[Stored data entries]

———

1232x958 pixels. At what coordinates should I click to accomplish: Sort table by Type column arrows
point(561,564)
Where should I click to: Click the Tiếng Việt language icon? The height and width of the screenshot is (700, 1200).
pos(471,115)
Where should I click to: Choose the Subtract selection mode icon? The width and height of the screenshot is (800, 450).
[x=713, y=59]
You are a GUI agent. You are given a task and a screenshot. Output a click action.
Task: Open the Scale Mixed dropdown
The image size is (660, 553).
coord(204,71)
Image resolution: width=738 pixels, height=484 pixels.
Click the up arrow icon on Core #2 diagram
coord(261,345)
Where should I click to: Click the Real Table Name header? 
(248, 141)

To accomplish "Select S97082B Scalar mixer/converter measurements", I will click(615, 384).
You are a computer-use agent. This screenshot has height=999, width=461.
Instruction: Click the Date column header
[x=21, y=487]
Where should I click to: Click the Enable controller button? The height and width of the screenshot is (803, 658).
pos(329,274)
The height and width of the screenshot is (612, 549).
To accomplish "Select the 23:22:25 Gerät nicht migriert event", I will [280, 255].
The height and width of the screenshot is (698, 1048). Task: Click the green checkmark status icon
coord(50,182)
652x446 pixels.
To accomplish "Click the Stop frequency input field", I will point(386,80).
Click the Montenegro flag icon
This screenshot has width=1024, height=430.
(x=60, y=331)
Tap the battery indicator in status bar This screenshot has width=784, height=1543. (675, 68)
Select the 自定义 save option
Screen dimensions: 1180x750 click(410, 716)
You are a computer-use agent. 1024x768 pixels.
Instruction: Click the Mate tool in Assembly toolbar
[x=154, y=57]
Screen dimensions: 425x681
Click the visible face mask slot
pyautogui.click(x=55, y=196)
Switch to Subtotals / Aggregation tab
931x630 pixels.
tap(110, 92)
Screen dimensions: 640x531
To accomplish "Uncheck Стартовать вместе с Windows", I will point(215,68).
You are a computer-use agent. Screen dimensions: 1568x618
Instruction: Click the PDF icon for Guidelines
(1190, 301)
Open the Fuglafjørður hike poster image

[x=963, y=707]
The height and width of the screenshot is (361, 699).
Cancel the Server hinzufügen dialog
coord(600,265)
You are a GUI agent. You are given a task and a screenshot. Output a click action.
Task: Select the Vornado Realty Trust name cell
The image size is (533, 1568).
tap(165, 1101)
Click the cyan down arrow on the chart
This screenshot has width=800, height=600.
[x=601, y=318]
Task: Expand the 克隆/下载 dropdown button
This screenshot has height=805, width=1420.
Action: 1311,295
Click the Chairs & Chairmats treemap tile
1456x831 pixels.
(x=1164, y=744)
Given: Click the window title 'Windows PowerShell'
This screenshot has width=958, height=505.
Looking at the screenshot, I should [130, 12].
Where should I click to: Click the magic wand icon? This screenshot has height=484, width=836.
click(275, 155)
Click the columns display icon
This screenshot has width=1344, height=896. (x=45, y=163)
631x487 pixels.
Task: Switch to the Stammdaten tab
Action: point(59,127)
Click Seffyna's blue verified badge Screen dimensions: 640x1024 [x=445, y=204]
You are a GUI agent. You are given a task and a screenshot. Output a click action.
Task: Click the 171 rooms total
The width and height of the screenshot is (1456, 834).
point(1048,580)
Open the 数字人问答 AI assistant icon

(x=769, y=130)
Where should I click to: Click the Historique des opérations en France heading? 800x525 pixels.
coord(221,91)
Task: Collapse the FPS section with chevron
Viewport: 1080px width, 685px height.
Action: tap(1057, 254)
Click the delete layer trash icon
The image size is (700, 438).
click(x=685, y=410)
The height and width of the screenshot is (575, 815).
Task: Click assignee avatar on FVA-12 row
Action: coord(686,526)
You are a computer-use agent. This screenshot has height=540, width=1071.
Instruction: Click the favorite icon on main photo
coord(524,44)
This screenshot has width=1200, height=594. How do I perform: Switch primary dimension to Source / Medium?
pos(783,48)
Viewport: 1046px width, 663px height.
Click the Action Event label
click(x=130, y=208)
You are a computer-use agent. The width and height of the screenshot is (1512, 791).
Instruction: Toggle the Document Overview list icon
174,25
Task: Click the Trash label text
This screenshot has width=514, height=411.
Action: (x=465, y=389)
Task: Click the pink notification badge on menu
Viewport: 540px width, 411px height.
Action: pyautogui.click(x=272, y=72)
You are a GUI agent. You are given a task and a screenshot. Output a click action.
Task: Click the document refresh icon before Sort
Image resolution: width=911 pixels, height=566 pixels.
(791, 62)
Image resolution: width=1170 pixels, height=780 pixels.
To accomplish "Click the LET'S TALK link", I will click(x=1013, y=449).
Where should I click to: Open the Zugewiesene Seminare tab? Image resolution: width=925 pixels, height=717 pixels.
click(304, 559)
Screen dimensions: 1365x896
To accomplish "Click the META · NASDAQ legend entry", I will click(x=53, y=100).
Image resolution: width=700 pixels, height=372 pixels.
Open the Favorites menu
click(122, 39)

———

Try it:
This exercise requires all the entries to be written out again exactly.

Result for this task:
1232x958 pixels. At what coordinates should I click to accomplish: Sort table by Type column arrows
point(561,564)
Where should I click to: Click the Tiếng Việt language icon? The height and width of the screenshot is (700, 1200).
pos(471,115)
Where should I click to: Choose the Subtract selection mode icon? The width and height of the screenshot is (800, 450).
[x=713, y=59]
You are a GUI agent. You are given a task and a screenshot. Output a click action.
Task: Open the Scale Mixed dropdown
The image size is (660, 553).
coord(204,71)
Image resolution: width=738 pixels, height=484 pixels.
Click the up arrow icon on Core #2 diagram
coord(261,345)
Where should I click to: Click the Real Table Name header? 
(248, 141)

To accomplish "Select S97082B Scalar mixer/converter measurements", I will click(615, 384).
You are a computer-use agent. This screenshot has height=999, width=461.
Instruction: Click the Date column header
[x=21, y=487]
Where should I click to: Click the Enable controller button? The height and width of the screenshot is (803, 658).
pos(329,274)
The height and width of the screenshot is (612, 549).
To accomplish "Select the 23:22:25 Gerät nicht migriert event", I will [280, 255].
The height and width of the screenshot is (698, 1048). Task: Click the green checkmark status icon
coord(50,182)
652x446 pixels.
To accomplish "Click the Stop frequency input field", I will point(386,80).
Click the Montenegro flag icon
This screenshot has width=1024, height=430.
(x=60, y=331)
Tap the battery indicator in status bar This screenshot has width=784, height=1543. (675, 68)
Select the 自定义 save option
Screen dimensions: 1180x750 click(410, 716)
You are a computer-use agent. 1024x768 pixels.
Instruction: Click the Mate tool in Assembly toolbar
[x=154, y=57]
Screen dimensions: 425x681
Click the visible face mask slot
pyautogui.click(x=55, y=196)
Switch to Subtotals / Aggregation tab
931x630 pixels.
tap(110, 92)
Screen dimensions: 640x531
To accomplish "Uncheck Стартовать вместе с Windows", I will point(215,68).
You are a computer-use agent. Screen dimensions: 1568x618
Instruction: Click the PDF icon for Guidelines
(1190, 301)
Open the Fuglafjørður hike poster image

[x=963, y=707]
The height and width of the screenshot is (361, 699).
Cancel the Server hinzufügen dialog
coord(600,265)
You are a GUI agent. You are given a task and a screenshot. Output a click action.
Task: Select the Vornado Realty Trust name cell
The image size is (533, 1568).
tap(165, 1101)
Click the cyan down arrow on the chart
This screenshot has width=800, height=600.
[x=601, y=318]
Task: Expand the 克隆/下载 dropdown button
This screenshot has height=805, width=1420.
Action: 1311,295
Click the Chairs & Chairmats treemap tile
1456x831 pixels.
(x=1164, y=744)
Given: Click the window title 'Windows PowerShell'
This screenshot has width=958, height=505.
Looking at the screenshot, I should [130, 12].
Where should I click to: Click the magic wand icon? This screenshot has height=484, width=836.
click(275, 155)
Click the columns display icon
This screenshot has width=1344, height=896. (x=45, y=163)
631x487 pixels.
Task: Switch to the Stammdaten tab
Action: point(59,127)
Click Seffyna's blue verified badge Screen dimensions: 640x1024 [x=445, y=204]
You are a GUI agent. You are given a task and a screenshot. Output a click action.
Task: Click the 171 rooms total
The width and height of the screenshot is (1456, 834).
point(1048,580)
Open the 数字人问答 AI assistant icon

(x=769, y=130)
Where should I click to: Click the Historique des opérations en France heading? 800x525 pixels.
coord(221,91)
Task: Collapse the FPS section with chevron
Viewport: 1080px width, 685px height.
Action: tap(1057, 254)
Click the delete layer trash icon
The image size is (700, 438).
click(x=685, y=410)
The height and width of the screenshot is (575, 815).
Task: Click assignee avatar on FVA-12 row
Action: coord(686,526)
You are a computer-use agent. This screenshot has height=540, width=1071.
Instruction: Click the favorite icon on main photo
coord(524,44)
This screenshot has width=1200, height=594. How do I perform: Switch primary dimension to Source / Medium?
pos(783,48)
Viewport: 1046px width, 663px height.
Click the Action Event label
click(x=130, y=208)
You are a computer-use agent. The width and height of the screenshot is (1512, 791).
Instruction: Toggle the Document Overview list icon
174,25
Task: Click the Trash label text
This screenshot has width=514, height=411.
Action: (x=465, y=389)
Task: Click the pink notification badge on menu
Viewport: 540px width, 411px height.
Action: pyautogui.click(x=272, y=72)
You are a GUI agent. You are given a task and a screenshot. Output a click action.
Task: Click the document refresh icon before Sort
Image resolution: width=911 pixels, height=566 pixels.
(791, 62)
Image resolution: width=1170 pixels, height=780 pixels.
To accomplish "Click the LET'S TALK link", I will click(x=1013, y=449).
Where should I click to: Open the Zugewiesene Seminare tab? Image resolution: width=925 pixels, height=717 pixels.
click(304, 559)
Screen dimensions: 1365x896
To accomplish "Click the META · NASDAQ legend entry", I will click(x=53, y=100).
Image resolution: width=700 pixels, height=372 pixels.
Open the Favorites menu
click(122, 39)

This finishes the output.